**TASK DESCRIPTION**
Copy out the part of the listing that opens with the line containing "Click the green Available legend dot" and closes with the line containing "will [76, 68].", including both of those lines.

**PROVIDED RECORDS**
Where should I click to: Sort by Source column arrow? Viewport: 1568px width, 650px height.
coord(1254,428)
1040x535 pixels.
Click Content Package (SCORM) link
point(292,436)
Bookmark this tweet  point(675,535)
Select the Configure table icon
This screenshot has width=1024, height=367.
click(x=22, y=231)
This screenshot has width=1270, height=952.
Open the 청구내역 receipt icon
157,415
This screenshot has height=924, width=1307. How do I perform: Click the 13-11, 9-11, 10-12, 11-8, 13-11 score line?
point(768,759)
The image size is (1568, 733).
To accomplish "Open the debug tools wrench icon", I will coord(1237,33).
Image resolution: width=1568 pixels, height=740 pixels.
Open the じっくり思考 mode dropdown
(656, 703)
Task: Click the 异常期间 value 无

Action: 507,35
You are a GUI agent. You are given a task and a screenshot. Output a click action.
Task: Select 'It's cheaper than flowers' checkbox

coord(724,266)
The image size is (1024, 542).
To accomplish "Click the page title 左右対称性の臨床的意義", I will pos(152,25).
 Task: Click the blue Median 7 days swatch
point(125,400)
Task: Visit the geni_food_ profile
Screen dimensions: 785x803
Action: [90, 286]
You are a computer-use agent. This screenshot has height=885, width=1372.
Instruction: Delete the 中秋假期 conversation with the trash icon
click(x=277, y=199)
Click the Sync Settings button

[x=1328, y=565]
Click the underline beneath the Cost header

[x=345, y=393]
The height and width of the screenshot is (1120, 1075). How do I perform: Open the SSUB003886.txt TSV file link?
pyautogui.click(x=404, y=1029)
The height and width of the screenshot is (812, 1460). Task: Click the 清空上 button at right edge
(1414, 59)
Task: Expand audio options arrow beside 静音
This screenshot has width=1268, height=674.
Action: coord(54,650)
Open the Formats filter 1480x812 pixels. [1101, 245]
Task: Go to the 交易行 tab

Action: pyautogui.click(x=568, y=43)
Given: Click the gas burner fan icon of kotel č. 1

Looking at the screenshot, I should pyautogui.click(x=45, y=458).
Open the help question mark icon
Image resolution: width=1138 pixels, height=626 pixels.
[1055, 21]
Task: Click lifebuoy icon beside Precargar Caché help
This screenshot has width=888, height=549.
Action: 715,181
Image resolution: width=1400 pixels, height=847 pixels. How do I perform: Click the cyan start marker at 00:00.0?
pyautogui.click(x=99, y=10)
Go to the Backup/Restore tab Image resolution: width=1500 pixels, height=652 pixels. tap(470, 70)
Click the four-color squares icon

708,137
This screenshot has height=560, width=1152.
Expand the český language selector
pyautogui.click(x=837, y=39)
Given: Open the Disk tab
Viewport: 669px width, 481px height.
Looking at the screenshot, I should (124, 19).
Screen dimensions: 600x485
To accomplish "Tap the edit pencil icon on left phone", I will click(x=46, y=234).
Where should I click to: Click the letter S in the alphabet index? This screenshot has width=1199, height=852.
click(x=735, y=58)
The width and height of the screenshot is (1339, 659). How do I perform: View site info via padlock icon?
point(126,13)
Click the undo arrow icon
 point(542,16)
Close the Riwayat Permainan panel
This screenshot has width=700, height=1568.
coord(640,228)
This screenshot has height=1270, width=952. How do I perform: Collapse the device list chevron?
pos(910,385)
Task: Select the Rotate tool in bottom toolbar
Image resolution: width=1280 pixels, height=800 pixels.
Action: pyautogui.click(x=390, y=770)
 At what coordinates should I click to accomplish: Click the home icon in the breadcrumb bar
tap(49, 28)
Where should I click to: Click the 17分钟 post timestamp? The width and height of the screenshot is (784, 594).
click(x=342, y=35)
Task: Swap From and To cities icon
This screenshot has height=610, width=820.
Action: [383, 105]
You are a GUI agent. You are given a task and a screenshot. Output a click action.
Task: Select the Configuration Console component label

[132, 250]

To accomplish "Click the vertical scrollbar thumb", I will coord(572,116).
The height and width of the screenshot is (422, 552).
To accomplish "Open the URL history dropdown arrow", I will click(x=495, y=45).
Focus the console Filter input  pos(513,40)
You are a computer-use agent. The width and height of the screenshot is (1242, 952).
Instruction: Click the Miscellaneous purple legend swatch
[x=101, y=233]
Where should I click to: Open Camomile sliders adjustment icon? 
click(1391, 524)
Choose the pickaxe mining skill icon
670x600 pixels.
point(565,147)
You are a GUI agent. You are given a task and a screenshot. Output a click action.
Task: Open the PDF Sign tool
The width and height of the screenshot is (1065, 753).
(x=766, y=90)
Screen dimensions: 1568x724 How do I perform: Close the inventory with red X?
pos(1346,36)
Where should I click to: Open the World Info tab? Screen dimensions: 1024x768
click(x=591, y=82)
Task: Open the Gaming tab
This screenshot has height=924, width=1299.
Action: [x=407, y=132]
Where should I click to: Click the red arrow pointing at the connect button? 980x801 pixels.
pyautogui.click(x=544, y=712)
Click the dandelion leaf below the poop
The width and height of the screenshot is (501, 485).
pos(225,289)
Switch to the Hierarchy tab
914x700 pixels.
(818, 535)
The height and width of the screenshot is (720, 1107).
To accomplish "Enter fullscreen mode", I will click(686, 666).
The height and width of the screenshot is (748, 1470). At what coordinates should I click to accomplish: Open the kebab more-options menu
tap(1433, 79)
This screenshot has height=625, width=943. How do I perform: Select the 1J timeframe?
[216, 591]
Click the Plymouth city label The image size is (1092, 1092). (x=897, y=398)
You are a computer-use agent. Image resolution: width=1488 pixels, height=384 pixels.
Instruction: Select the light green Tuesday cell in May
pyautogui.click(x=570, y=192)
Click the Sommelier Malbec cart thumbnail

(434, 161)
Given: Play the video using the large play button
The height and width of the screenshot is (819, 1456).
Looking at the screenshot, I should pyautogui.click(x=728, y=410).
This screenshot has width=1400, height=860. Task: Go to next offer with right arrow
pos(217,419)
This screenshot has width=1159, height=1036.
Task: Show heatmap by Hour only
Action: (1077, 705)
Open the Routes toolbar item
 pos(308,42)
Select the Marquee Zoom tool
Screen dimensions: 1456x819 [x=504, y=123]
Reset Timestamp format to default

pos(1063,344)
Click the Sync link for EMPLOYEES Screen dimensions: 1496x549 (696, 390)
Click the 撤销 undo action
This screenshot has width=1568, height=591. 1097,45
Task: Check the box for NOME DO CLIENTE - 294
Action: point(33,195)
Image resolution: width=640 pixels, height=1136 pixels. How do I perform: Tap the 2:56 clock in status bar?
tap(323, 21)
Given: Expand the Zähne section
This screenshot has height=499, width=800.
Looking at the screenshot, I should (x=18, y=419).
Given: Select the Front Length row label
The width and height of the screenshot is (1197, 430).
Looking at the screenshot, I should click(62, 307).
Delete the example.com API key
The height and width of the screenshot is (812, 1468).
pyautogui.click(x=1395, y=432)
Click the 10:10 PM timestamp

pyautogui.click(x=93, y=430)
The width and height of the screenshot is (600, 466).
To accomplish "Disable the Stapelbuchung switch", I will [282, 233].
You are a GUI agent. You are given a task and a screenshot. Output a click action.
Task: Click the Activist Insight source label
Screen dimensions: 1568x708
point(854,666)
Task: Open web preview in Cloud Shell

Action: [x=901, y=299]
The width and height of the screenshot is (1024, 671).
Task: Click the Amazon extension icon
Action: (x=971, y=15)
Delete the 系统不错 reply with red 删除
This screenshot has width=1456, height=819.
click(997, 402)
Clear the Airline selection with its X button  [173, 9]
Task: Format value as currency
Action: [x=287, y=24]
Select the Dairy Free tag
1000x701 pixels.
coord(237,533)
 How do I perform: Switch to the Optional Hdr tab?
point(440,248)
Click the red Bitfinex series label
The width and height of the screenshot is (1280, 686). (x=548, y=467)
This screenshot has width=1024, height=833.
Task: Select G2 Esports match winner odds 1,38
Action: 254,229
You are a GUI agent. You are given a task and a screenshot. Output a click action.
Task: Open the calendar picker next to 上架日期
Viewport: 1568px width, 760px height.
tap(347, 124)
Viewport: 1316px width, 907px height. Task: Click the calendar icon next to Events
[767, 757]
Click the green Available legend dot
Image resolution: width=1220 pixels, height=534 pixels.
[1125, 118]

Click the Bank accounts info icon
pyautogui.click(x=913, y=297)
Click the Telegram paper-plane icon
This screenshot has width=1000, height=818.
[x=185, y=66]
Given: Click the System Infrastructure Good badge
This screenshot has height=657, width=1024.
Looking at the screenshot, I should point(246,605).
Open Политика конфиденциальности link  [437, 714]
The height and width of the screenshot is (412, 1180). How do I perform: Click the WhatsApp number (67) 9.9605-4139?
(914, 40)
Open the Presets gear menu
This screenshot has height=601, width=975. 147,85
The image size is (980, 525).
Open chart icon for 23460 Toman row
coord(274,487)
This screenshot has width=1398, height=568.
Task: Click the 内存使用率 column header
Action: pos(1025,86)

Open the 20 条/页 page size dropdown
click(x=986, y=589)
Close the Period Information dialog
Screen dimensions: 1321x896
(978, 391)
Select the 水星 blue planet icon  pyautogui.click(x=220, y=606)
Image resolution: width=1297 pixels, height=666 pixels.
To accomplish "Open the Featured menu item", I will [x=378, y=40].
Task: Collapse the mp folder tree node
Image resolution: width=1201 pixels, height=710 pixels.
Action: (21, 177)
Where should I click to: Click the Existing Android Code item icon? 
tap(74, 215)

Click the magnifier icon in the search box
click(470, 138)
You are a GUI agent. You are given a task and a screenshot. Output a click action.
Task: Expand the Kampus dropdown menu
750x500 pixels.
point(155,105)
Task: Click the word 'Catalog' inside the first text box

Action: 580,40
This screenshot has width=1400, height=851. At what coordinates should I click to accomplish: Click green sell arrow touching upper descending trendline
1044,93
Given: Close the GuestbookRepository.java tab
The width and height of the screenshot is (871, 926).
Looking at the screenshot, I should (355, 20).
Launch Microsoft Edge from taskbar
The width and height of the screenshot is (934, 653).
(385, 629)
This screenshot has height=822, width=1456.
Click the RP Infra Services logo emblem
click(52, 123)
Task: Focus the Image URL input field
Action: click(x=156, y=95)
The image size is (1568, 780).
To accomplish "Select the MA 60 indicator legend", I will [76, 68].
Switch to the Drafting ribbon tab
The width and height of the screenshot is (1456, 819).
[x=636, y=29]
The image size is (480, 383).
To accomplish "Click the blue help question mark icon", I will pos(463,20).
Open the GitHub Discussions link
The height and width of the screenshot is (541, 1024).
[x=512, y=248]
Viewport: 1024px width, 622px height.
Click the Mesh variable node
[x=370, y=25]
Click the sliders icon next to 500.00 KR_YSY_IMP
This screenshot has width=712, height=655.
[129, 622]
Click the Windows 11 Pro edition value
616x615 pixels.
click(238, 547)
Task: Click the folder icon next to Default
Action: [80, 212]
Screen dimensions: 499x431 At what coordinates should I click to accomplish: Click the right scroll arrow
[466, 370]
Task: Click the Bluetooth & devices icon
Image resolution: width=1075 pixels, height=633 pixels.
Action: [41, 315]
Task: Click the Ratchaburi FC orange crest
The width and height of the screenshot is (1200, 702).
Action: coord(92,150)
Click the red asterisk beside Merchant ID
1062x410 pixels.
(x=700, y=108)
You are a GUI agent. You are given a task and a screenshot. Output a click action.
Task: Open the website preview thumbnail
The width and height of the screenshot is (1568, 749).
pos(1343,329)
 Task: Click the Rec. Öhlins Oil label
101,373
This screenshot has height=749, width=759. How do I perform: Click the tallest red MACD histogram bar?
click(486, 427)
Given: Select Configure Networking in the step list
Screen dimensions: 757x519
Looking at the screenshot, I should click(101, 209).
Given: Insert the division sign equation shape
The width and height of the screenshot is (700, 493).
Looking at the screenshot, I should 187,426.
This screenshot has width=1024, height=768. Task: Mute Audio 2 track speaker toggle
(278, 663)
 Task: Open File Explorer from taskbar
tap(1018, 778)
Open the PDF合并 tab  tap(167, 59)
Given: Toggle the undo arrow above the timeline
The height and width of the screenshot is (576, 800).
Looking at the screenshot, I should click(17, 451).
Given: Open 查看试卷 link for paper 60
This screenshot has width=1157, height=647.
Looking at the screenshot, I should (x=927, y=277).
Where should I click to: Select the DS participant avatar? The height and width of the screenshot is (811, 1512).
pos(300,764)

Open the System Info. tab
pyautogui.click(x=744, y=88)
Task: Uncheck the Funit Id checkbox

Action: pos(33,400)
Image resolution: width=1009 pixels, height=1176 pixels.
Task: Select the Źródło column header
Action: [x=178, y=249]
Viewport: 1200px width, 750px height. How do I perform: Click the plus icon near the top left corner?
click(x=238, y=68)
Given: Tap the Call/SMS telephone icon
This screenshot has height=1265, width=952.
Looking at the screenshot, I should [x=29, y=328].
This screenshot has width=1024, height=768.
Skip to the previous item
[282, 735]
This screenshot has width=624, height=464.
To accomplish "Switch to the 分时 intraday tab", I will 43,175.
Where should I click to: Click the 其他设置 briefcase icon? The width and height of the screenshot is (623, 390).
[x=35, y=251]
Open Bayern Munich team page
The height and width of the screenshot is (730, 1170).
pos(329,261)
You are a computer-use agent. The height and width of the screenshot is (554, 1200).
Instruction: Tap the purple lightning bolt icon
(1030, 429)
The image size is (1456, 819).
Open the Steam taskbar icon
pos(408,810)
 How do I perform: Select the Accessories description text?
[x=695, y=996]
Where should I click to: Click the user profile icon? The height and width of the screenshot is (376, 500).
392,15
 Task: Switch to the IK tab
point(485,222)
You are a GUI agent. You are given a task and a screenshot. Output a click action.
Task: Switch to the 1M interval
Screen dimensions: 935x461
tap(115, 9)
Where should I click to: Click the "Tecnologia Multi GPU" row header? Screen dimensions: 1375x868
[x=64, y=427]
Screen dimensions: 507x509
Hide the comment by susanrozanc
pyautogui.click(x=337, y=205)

**FINISHED EXERCISE**
Click the green Available legend dot
Image resolution: width=1220 pixels, height=534 pixels.
[1125, 118]

Click the Bank accounts info icon
pyautogui.click(x=913, y=297)
Click the Telegram paper-plane icon
This screenshot has width=1000, height=818.
[x=185, y=66]
Given: Click the System Infrastructure Good badge
This screenshot has height=657, width=1024.
Looking at the screenshot, I should point(246,605).
Open Политика конфиденциальности link  [437, 714]
The height and width of the screenshot is (412, 1180). How do I perform: Click the WhatsApp number (67) 9.9605-4139?
(914, 40)
Open the Presets gear menu
This screenshot has height=601, width=975. 147,85
The image size is (980, 525).
Open chart icon for 23460 Toman row
coord(274,487)
This screenshot has width=1398, height=568.
Task: Click the 内存使用率 column header
Action: pos(1025,86)

Open the 20 条/页 page size dropdown
click(x=986, y=589)
Close the Period Information dialog
Screen dimensions: 1321x896
(978, 391)
Select the 水星 blue planet icon  pyautogui.click(x=220, y=606)
Image resolution: width=1297 pixels, height=666 pixels.
To accomplish "Open the Featured menu item", I will [x=378, y=40].
Task: Collapse the mp folder tree node
Image resolution: width=1201 pixels, height=710 pixels.
Action: (21, 177)
Where should I click to: Click the Existing Android Code item icon? 
tap(74, 215)

Click the magnifier icon in the search box
click(470, 138)
You are a GUI agent. You are given a task and a screenshot. Output a click action.
Task: Expand the Kampus dropdown menu
750x500 pixels.
point(155,105)
Task: Click the word 'Catalog' inside the first text box

Action: 580,40
This screenshot has width=1400, height=851. At what coordinates should I click to accomplish: Click green sell arrow touching upper descending trendline
1044,93
Given: Close the GuestbookRepository.java tab
The width and height of the screenshot is (871, 926).
Looking at the screenshot, I should (355, 20).
Launch Microsoft Edge from taskbar
The width and height of the screenshot is (934, 653).
(385, 629)
This screenshot has height=822, width=1456.
Click the RP Infra Services logo emblem
click(52, 123)
Task: Focus the Image URL input field
Action: click(x=156, y=95)
The image size is (1568, 780).
To accomplish "Select the MA 60 indicator legend", I will [76, 68].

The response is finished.